:: Given records
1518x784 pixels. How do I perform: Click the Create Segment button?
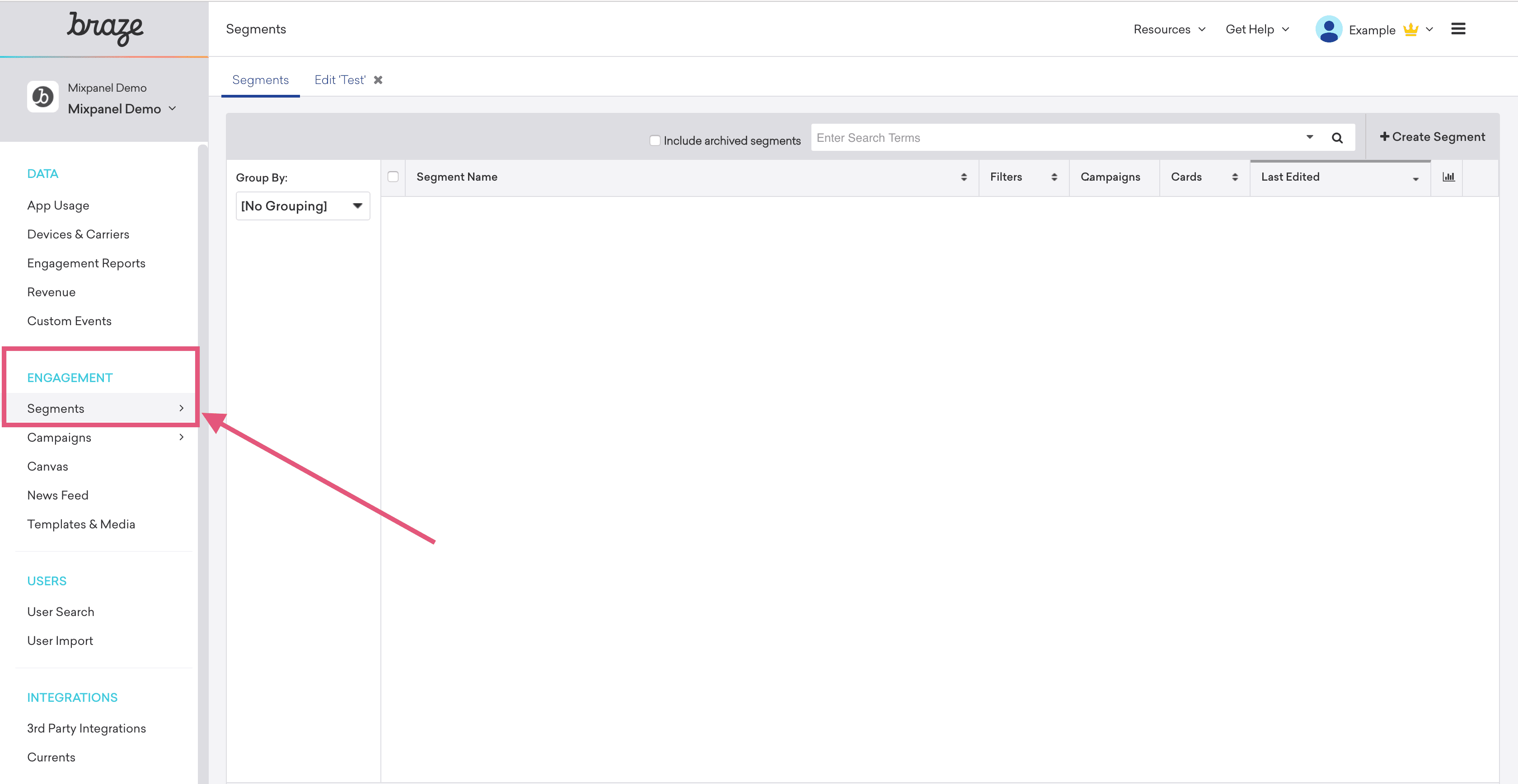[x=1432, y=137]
::::
:: Given records
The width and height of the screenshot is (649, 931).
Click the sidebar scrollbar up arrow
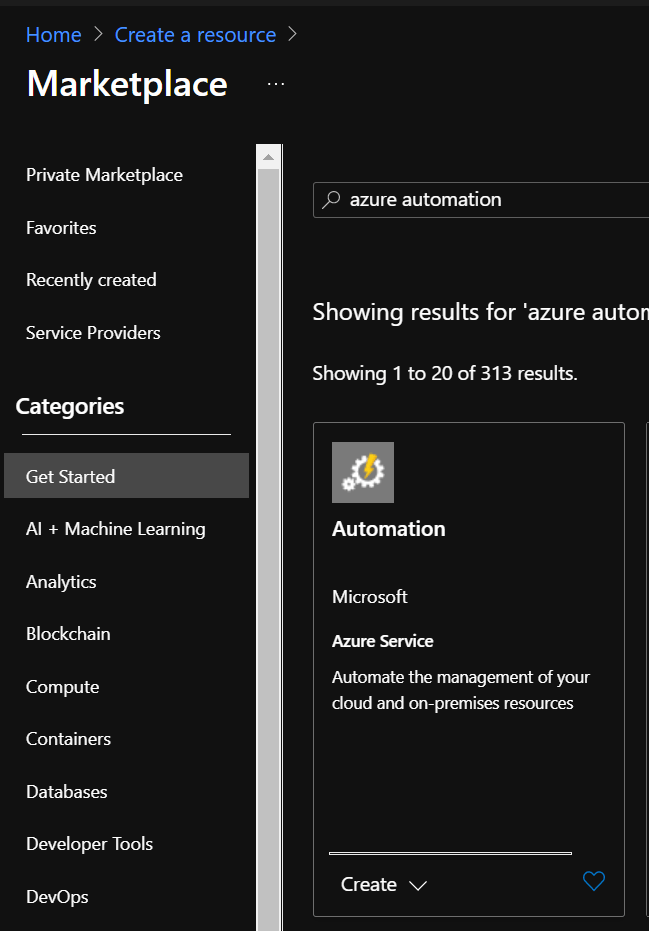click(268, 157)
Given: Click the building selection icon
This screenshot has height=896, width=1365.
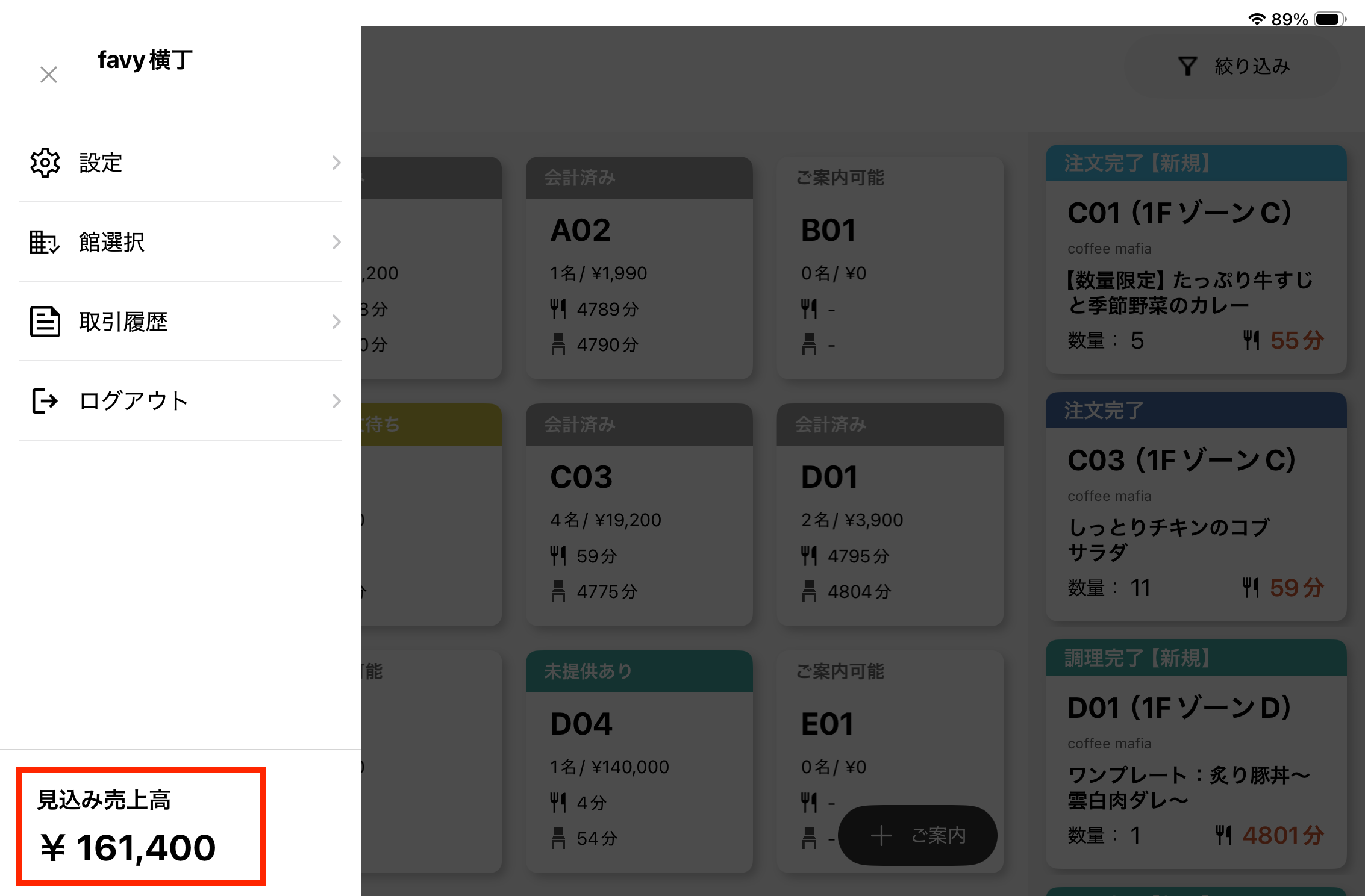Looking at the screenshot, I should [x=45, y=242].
::::
What you should do
Copy out the material word for word, starting at the line that contains "The width and" and stopping after the line that contains "Looking at the". Leave the pictures out of your output.

Solved exercise
The width and height of the screenshot is (649, 931).
Click the sidebar scrollbar up arrow
click(268, 157)
Given: Click the building selection icon
This screenshot has height=896, width=1365.
Looking at the screenshot, I should [x=45, y=242].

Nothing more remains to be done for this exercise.